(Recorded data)

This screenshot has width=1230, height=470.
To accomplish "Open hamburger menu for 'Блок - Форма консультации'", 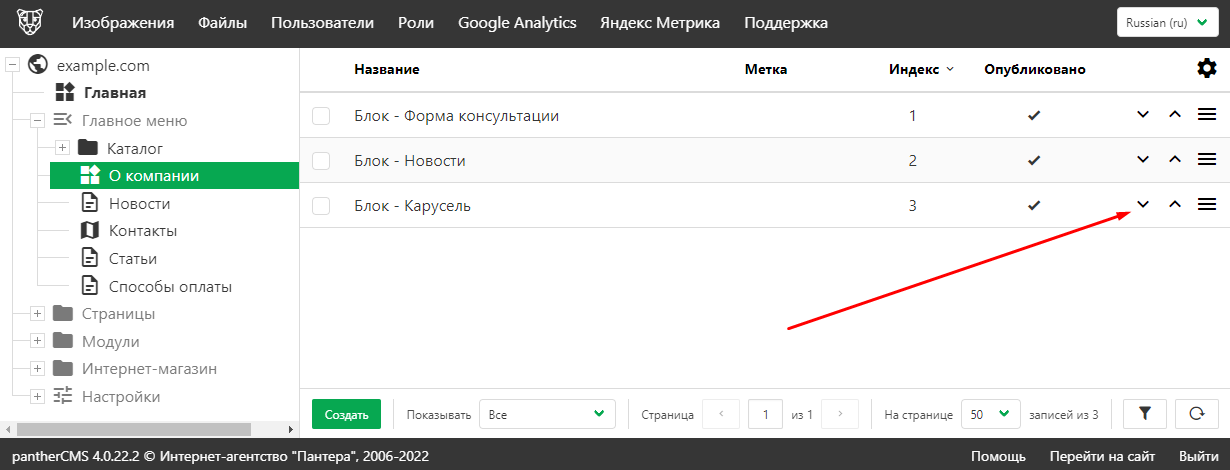I will pos(1207,115).
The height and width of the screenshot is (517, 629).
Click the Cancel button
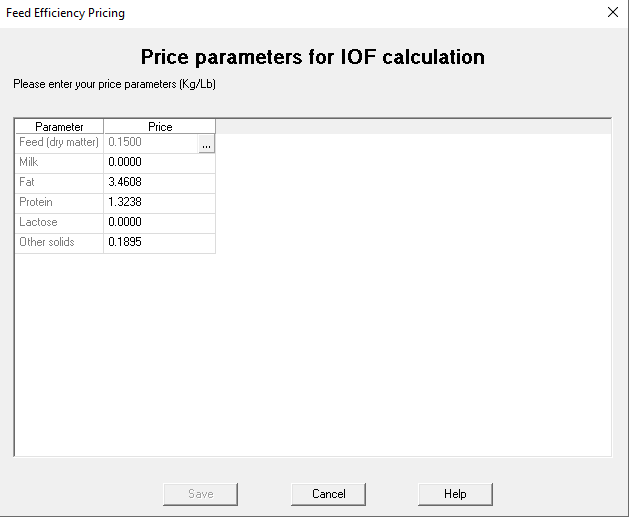[x=328, y=494]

▶ [Problem] Please reproduce the records word for word, from the line containing "The height and" through the end of the records. Leave the pictures out of your answer.

▶ [Final result]
The height and width of the screenshot is (517, 629).
Click the Cancel button
[x=328, y=494]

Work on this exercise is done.